■ **ENTRIES PROVIDED**:
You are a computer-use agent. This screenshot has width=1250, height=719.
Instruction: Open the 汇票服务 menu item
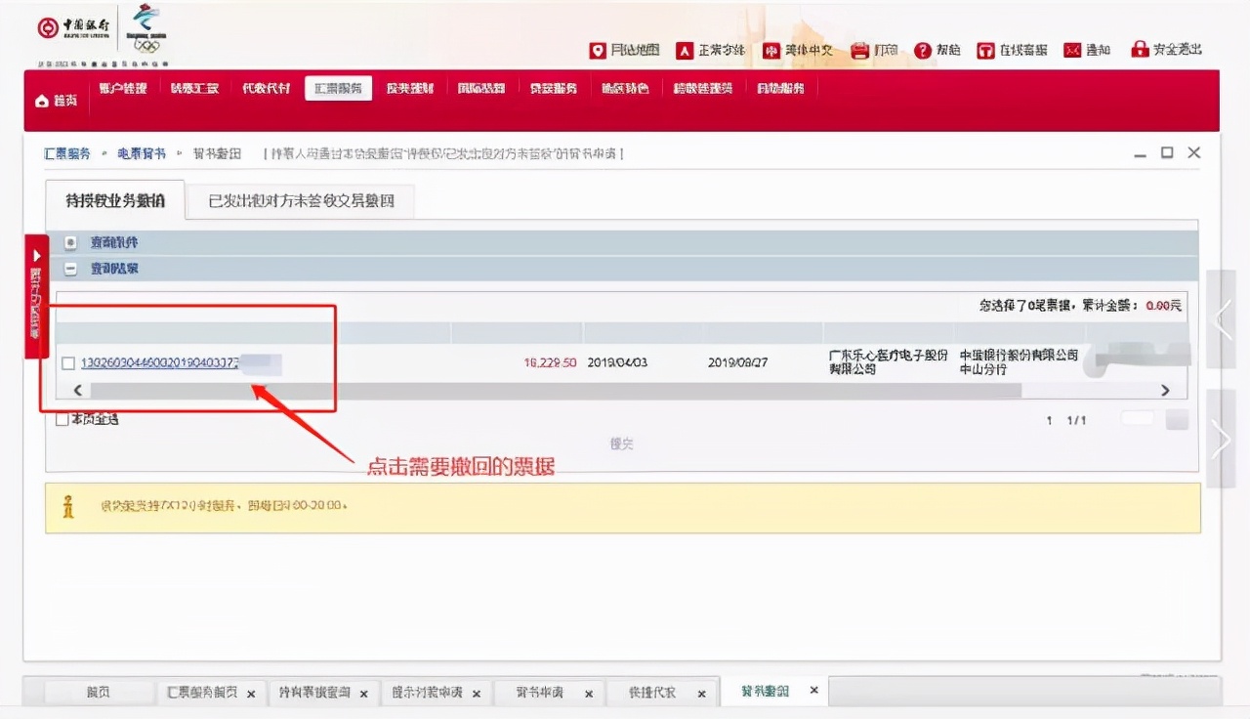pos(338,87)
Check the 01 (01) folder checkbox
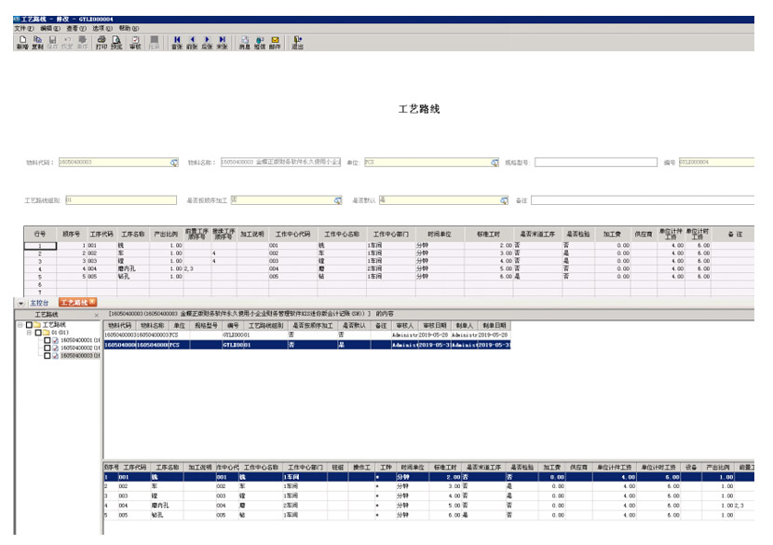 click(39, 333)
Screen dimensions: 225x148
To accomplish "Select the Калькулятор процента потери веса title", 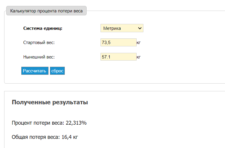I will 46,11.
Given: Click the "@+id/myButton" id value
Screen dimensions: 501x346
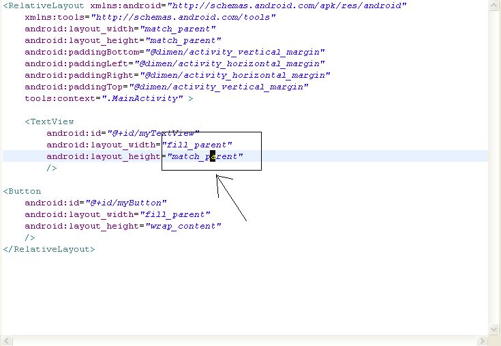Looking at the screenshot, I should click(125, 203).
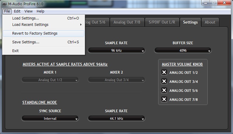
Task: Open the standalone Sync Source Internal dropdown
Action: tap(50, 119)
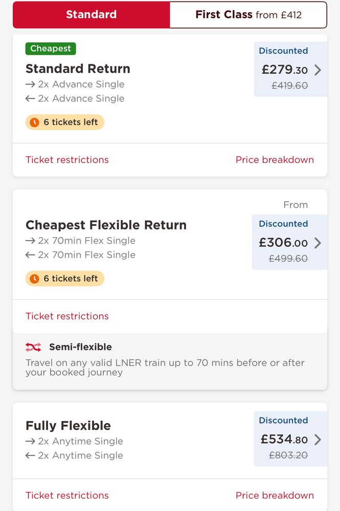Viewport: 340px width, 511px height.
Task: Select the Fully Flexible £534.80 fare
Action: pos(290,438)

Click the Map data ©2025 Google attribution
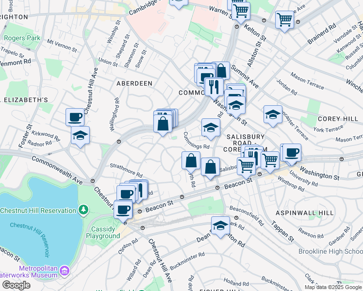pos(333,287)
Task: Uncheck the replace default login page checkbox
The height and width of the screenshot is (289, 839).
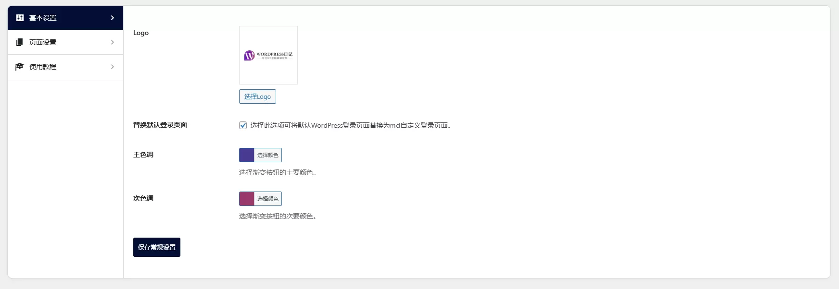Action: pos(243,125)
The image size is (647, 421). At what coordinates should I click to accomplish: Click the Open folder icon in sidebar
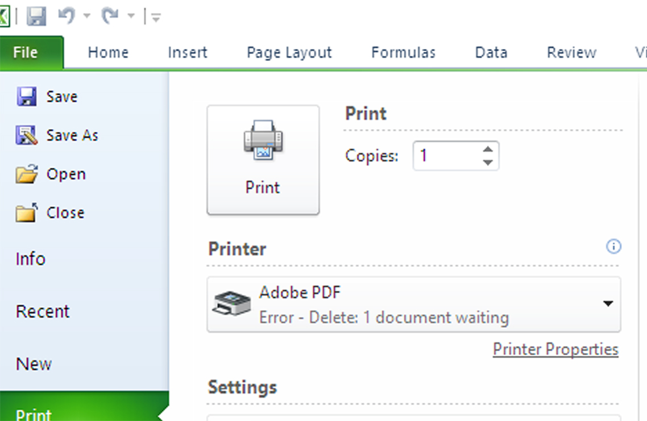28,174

* * *

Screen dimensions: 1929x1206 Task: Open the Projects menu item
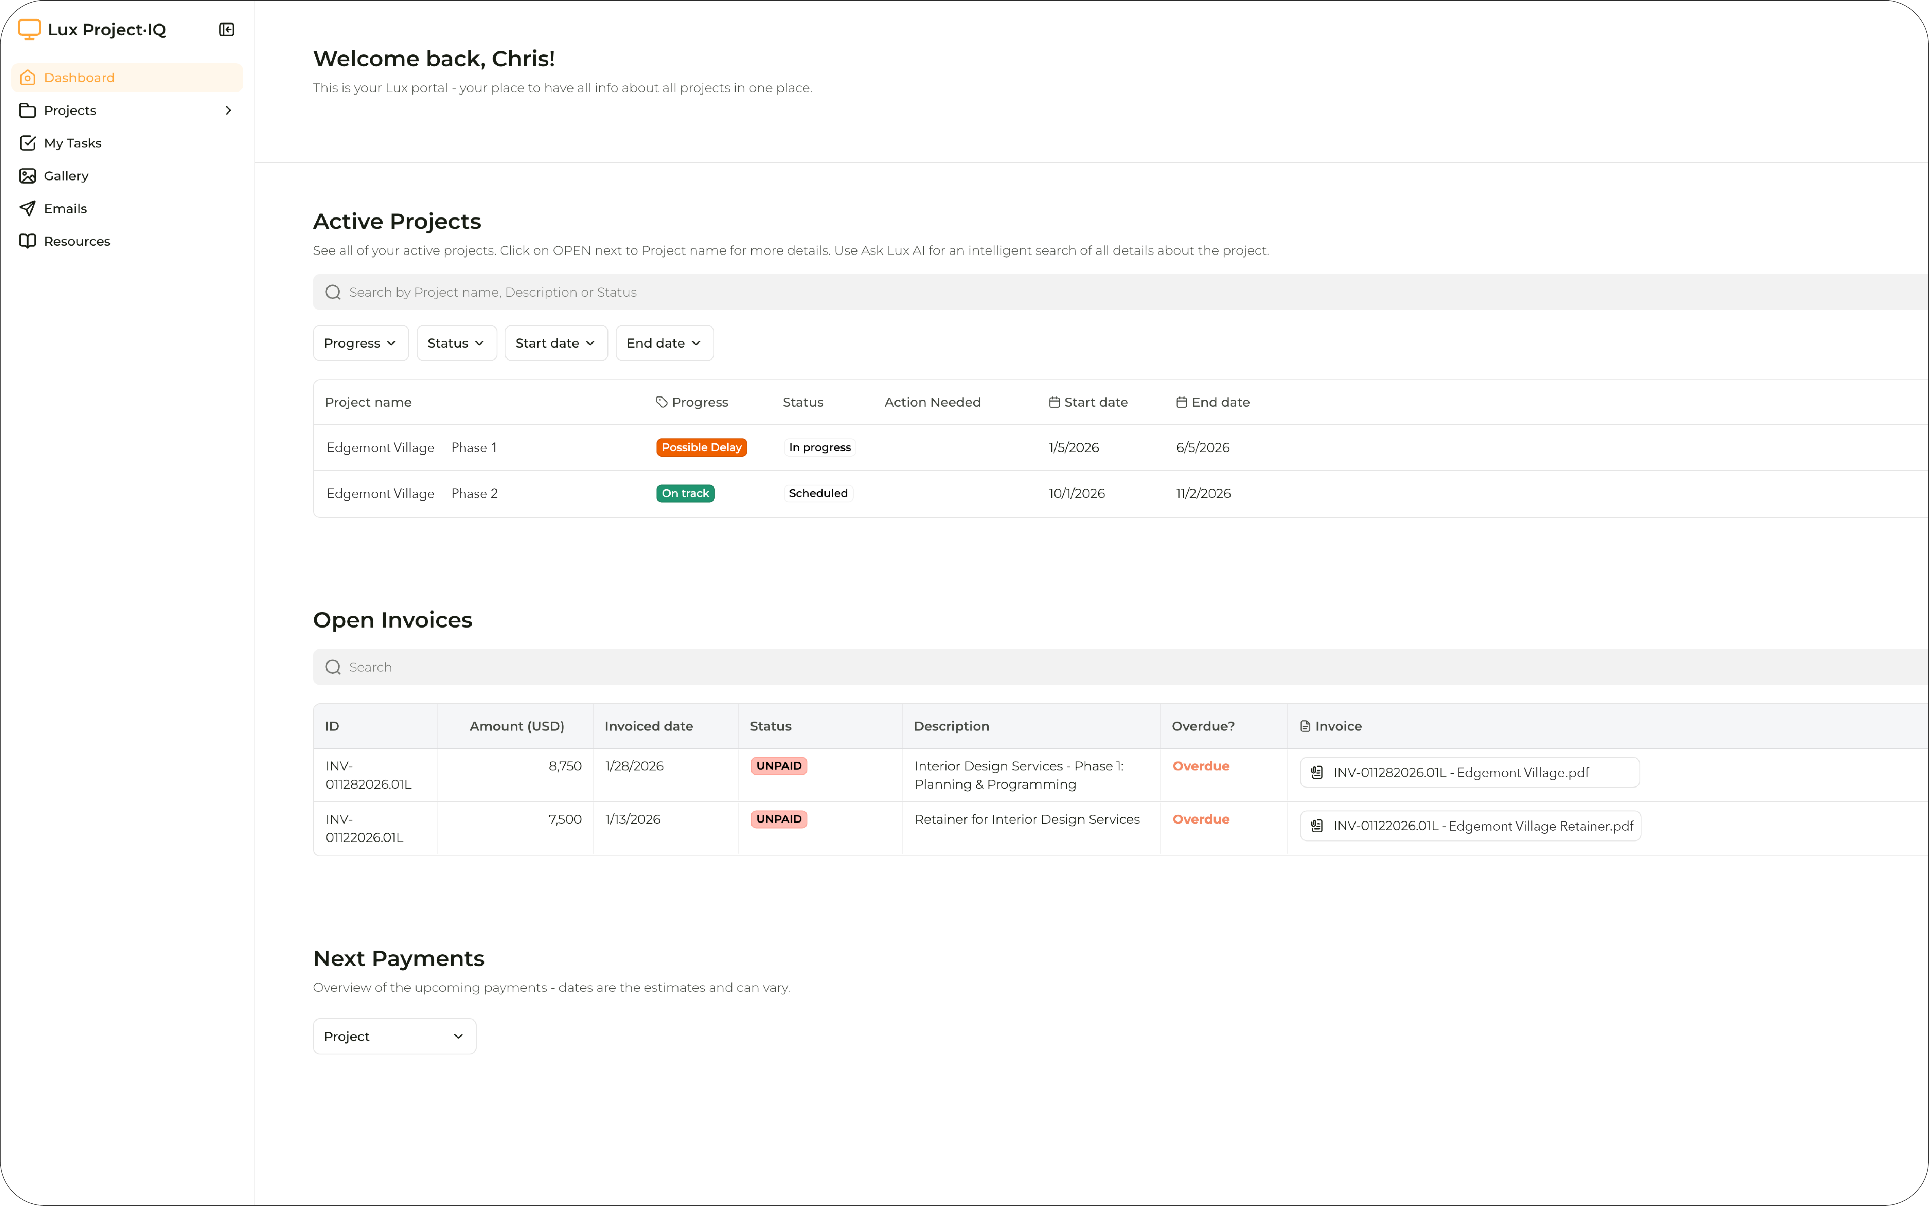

■ **CHALLENGE**: Identify every line of the listing above that contains the string "Task".

■ **THE RESPONSE**:
Task: Open the standalone Sync Source Internal dropdown
Task: Select the Fully Flexible £534.80 fare
Task: Uncheck the replace default login page checkbox
Screen dimensions: 1929x1206 Task: Open the Projects menu item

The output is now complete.